Back home in Dallas, I always collected local art.
It was important to me to collect as well as sell my own work. It was also very important to me to support local artists. What I’ve enjoyed seeing here on the Pine Ridge Indian Reservation is the dedicated effort to the arts. In many cases it is more than just an occasional activity — it is an artist’s only livelihood.
Many of these craftsmen and women stop at local businesses to see if any of the workers would be interested in their art. It is often beadwork or other jewelry-making. And it is often priced so well you can hardly believe it given the work that is put forth, especially if you are unaware of what it takes to make any given piece. I asked a beader recently why he kept his prices so low. He said it just comes so easily and so many people here do it that you have to keep your prices competitive. I honestly believe more likely than not, much of the work can sell easily in larger cities for three times the going rate on the reservation. I say that with a caveat, however. I get pretty sickened to see those kinds of sells happening online by people who come out here to buy at those rates and then make a larger profit off the work.
There is a convenience store in Pine Ridge called Big Bat’s that local Lakota artists use as an outlet to sell their art. Even though I bought a couple of pieces from Kevin Poor Bear there, it wasn’t the first place I met him. He was across the street making small talk, cracking jokes with me and my co-worker with his dog in tow. Mr. Poor Bear is without his legs but gets around easily in his chair which matched his hands — covered in paint and pastels. I wanted to photograph him so badly…just his hands and the wheels of the chair but I was apprehensive to ask. I often fear cliché while being out here…like he hadn’t heard, “Hey! Can I take your picture?” before but for me it was the beauty of the colors. His hands soiled from the work. And his chair reflecting the same.

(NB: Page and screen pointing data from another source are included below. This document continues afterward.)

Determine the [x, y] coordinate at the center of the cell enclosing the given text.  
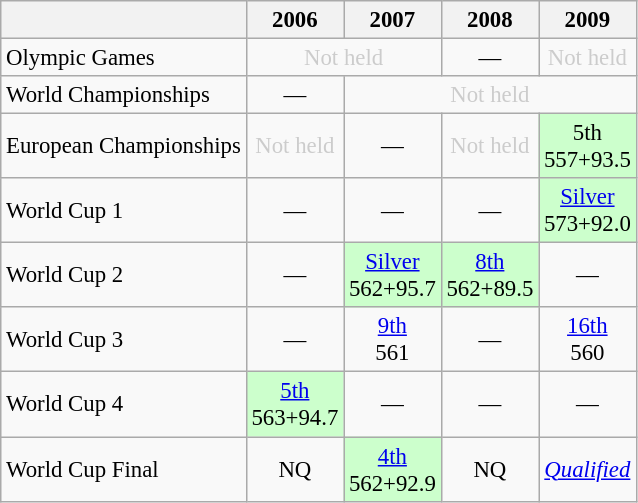
2007 [393, 20]
5th563+94.7 [295, 404]
World Cup 2 [124, 276]
Silver562+95.7 [393, 276]
2009 [588, 20]
16th560 [588, 340]
9th561 [393, 340]
World Cup Final [124, 470]
2006 [295, 20]
4th562+92.9 [393, 470]
Silver573+92.0 [588, 210]
World Championships [124, 95]
5th557+93.5 [588, 146]
World Cup 1 [124, 210]
8th562+89.5 [490, 276]
European Championships [124, 146]
Qualified [588, 470]
2008 [490, 20]
Olympic Games [124, 58]
World Cup 3 [124, 340]
World Cup 4 [124, 404]
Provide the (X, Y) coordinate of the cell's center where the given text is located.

He teased me about my tobacco pipe I was smoking and asked jokingly, “What is in there? Bob Marley?” Then he laughed and said he was an artist. He didn’t have his work with him but I said next time I saw him I would buy from him. Well, next time came and even though I was pretty short in the pockets, I’m still all about supporting local art.
The top piece depicts the Nakota, Lakota and Dakota of the great Sioux Nation. The one above is an interpretation of the colors White Buffalo Calf Woman changed who brought the seven sacred rights to the Lakota. Mr. Poor Bear had these among four others rolled up at his side as he wheeled around in freezing temps. It was hard to choose and we were all pretty chilly as I was pumping gas while he chatted with my co-worker. We had just been out trying to track down a contact for a story but the weather hindered the effort. But my word is my word so when I saw Mr. Poor Bear, I purchased the art.
One thing that is often overlooked when people visit the reservation is the work that these artists are doing. I say that because most of the time media comes out to the land and reports back the “hopelessness.” But here is a guy who does his work in the midst of any hindrances and there are many others. And more likely than not, those are many of the kind of people I’ve had the pleasure of meeting. There is bad anywhere and yes, the devastation can be overwhelming. But the talent isn’t missing. The heart and passion isn’t buried.